### Instruction:
Rewrite the lines from the one containing "You are a computer-use agent." through the end of the items, both ends included, as a numbered list, skipping any blank lines and leaving out the pictures.

======

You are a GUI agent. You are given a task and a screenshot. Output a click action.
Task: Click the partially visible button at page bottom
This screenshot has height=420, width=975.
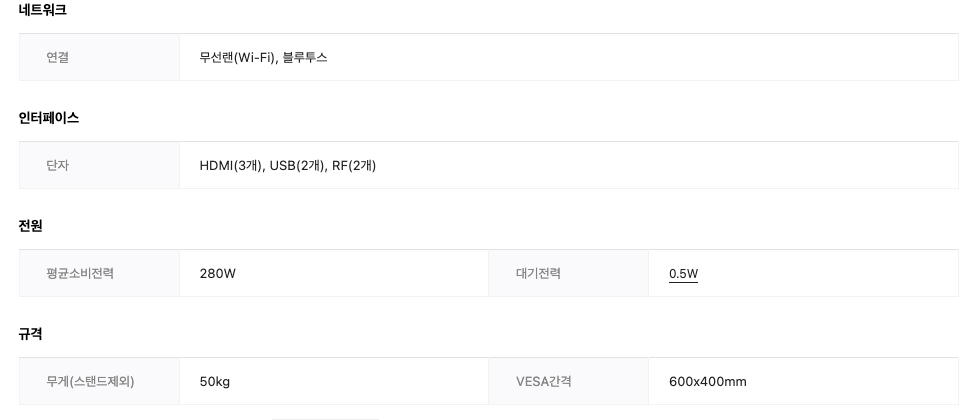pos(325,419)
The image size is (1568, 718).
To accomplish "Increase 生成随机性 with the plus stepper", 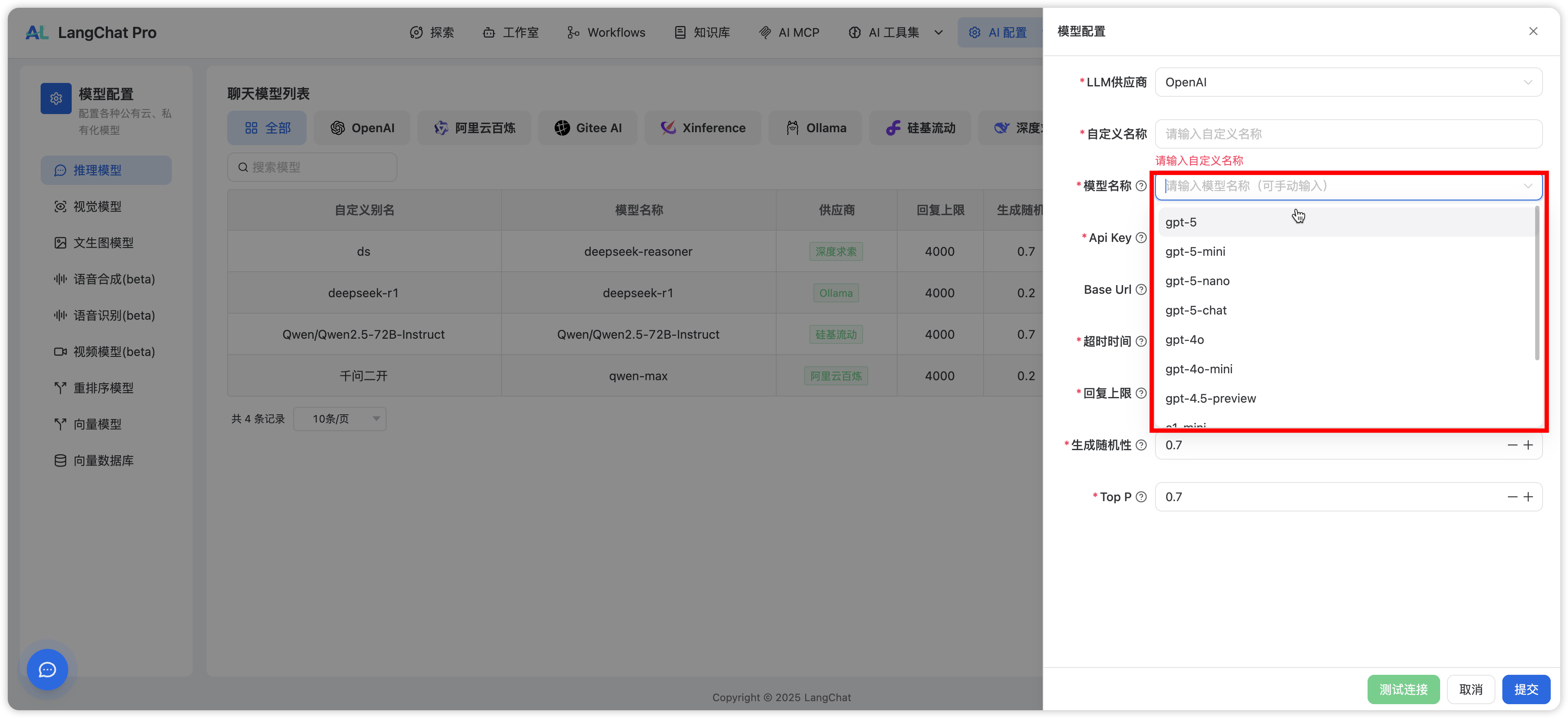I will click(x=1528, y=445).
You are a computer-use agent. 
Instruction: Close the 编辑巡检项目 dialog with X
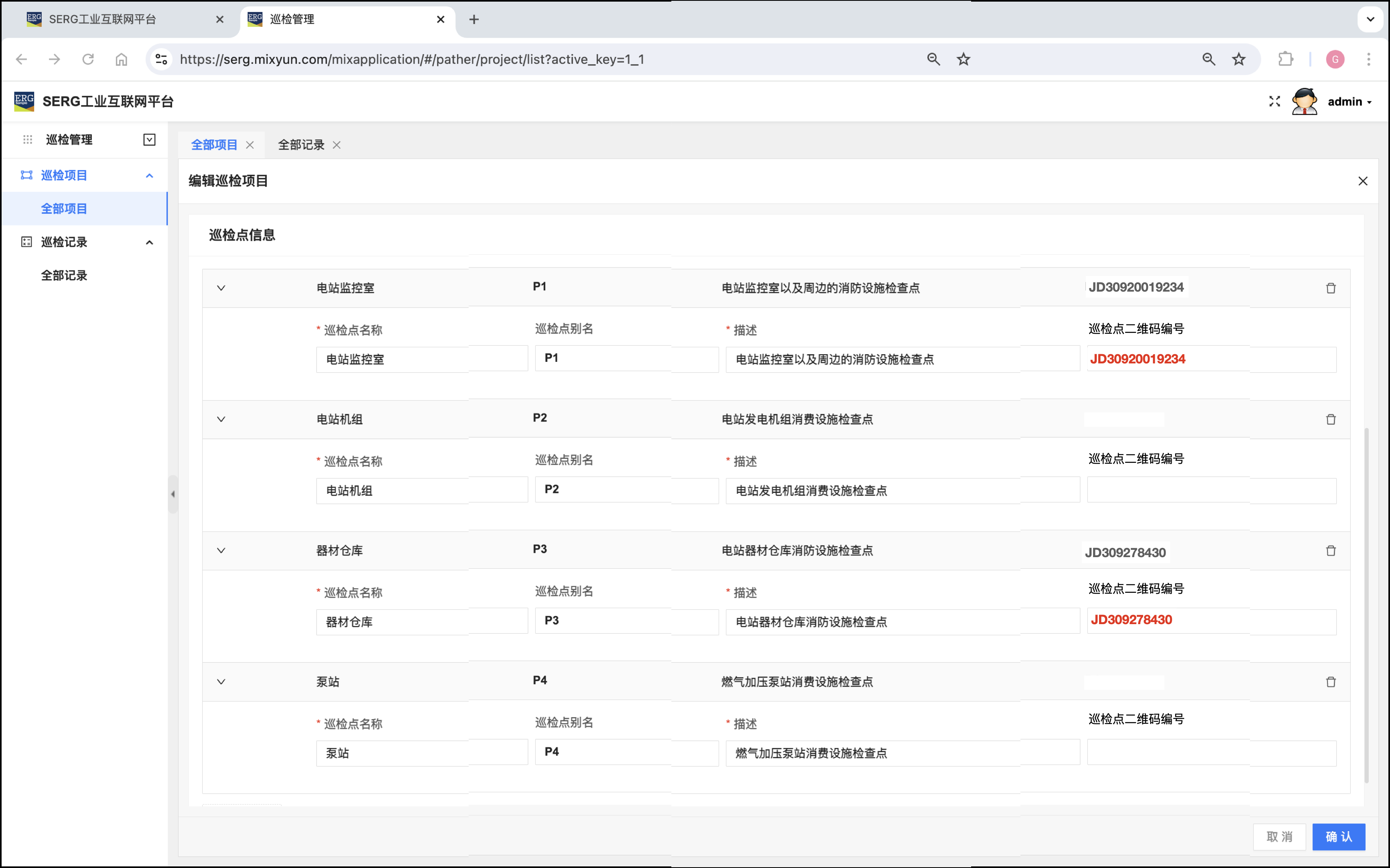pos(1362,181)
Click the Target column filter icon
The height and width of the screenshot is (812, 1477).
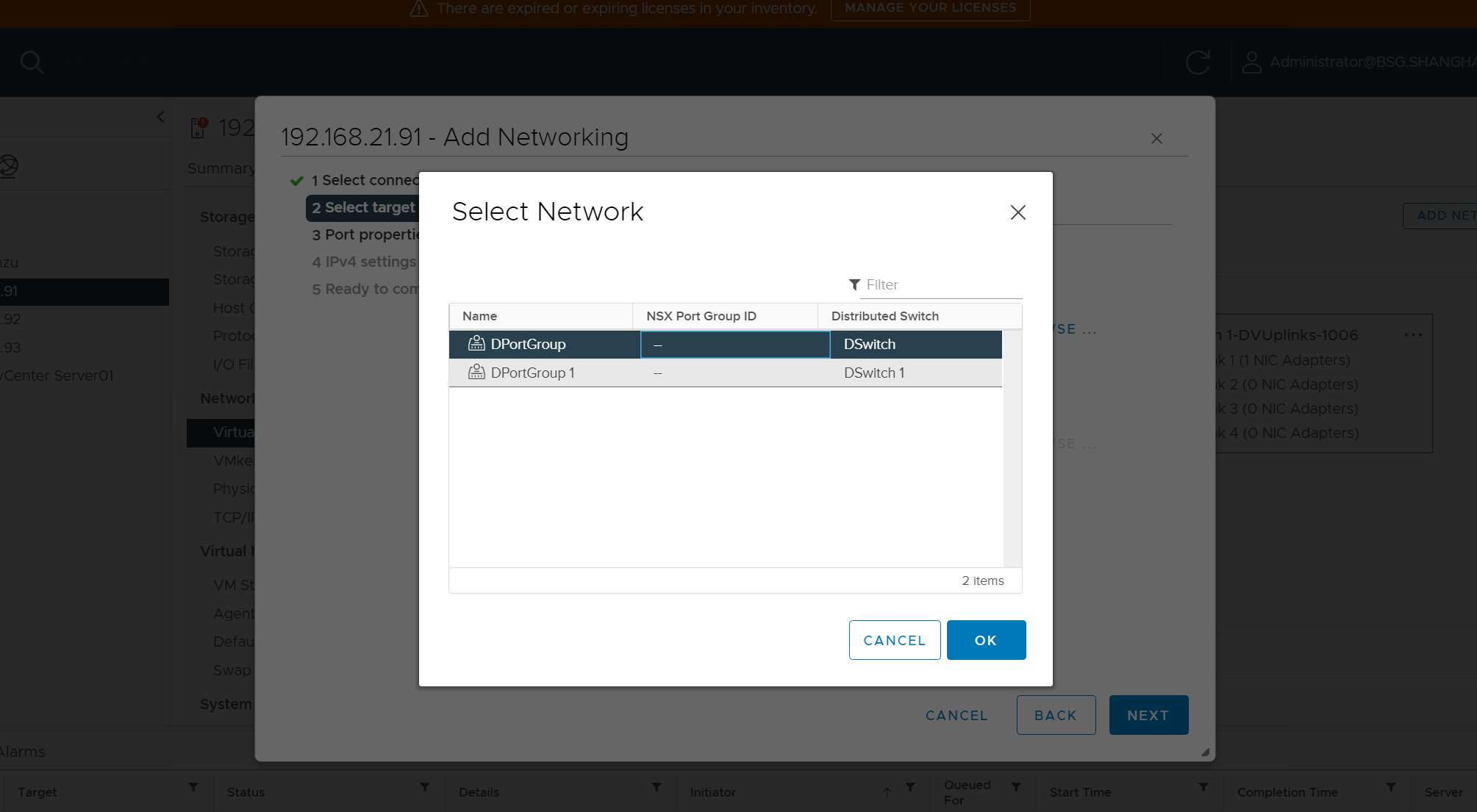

======

### Response to the task:
1. You are a computer-use agent. 
2. Instruction: Close the 编辑巡检项目 dialog with X
3. pos(1362,181)
4. Click the Target column filter icon
5. The height and width of the screenshot is (812, 1477).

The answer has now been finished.